Can I unwrap my WBTC back to Bitcoin anytime?
Yes, but it’s not instant. You burn your WBTC, and the custodian (BitGo) releases the equivalent Bitcoin. This can take 1-60 minutes depending on network congestion and custodian processing times. During high Ethereum gas fees, unwrapping can be delayed or fail if the transaction cost is too high.
Why is WETH needed if ETH already exists on Ethereum?
ETH was created before the ERC-20 standard existed. Most DeFi protocols require ERC-20 tokens to interact properly - for lending, swapping, or staking. WETH is ETH wrapped into an ERC-20 token so it can work with those protocols. It’s the same value, just formatted correctly.
Are wrapped assets safe?
They’re as safe as the system behind them. Custodial wrapped assets like WBTC rely on trusted third parties - if those parties are hacked or compromised, your assets are at risk. Decentralized versions like renBTC reduce that risk but introduce smart contract vulnerabilities. Always research the project, check audits, and never invest more than you can afford to lose.

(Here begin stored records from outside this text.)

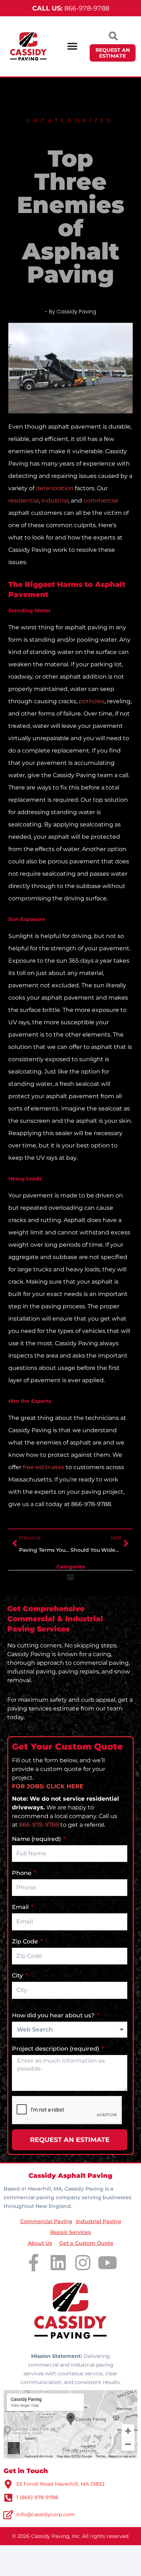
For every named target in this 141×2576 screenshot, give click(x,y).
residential (23, 500)
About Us (40, 2243)
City (18, 1975)
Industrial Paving (98, 2221)
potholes (91, 701)
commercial (101, 500)
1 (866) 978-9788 (37, 2497)
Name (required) (37, 1838)
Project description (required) (56, 2048)
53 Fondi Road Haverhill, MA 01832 (60, 2484)
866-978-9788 (70, 8)
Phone (22, 1873)
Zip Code (25, 1941)
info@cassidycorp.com (45, 2514)
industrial (54, 500)
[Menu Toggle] (72, 46)
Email (21, 1907)
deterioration (54, 488)
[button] (71, 1577)
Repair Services (70, 2232)
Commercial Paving (46, 2221)
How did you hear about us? (54, 2015)
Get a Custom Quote (86, 2243)
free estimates (43, 1467)
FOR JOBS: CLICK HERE (48, 1786)
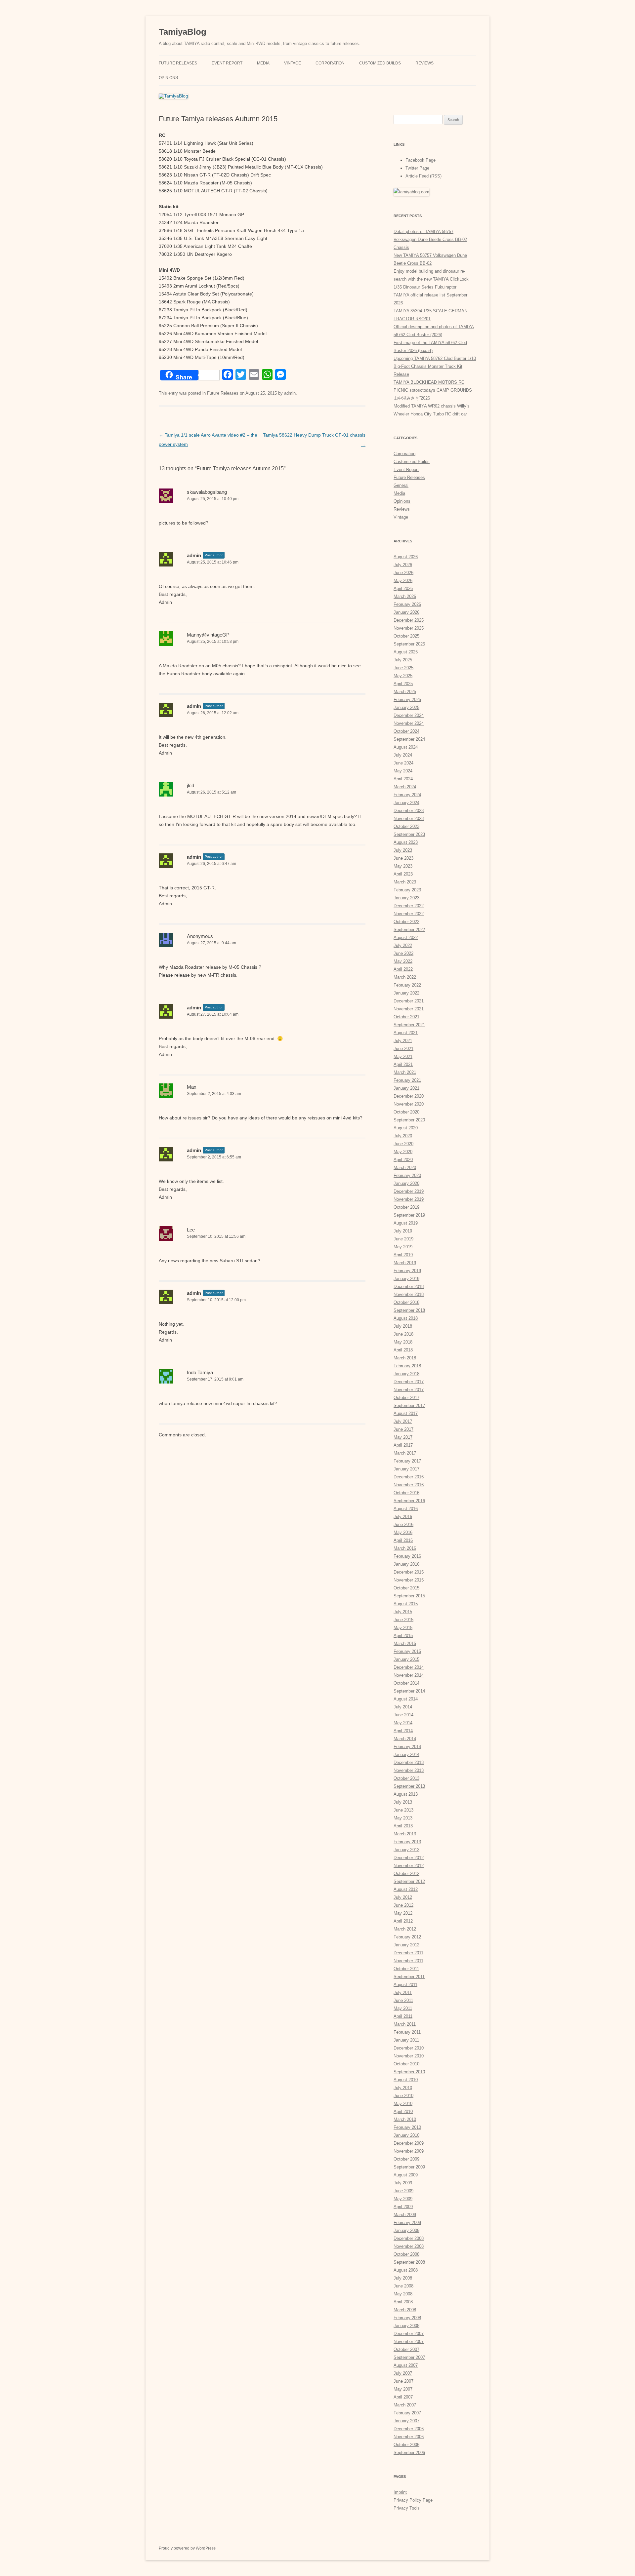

Do wrapped assets have transaction fees?
Yes. Most platforms charge a wrapping/unwrapping fee between 0.1% and 0.5%. Plus, you pay Ethereum gas fees when you interact with the token on-chain. During high congestion, gas can spike to $20-$50 per transaction. Always factor in both fees before wrapping or unwrapping.
Will wrapped assets disappear in the future?
They’ll likely decline, but not disappear overnight. New cross-chain bridges like Chainlink CCIP and LayerZero aim to replace them by enabling direct communication between blockchains. But those technologies are still early. Experts predict custodial wrapped assets will drop to 40% of the market by 2027. For now, they’re still the most reliable way to move assets across chains.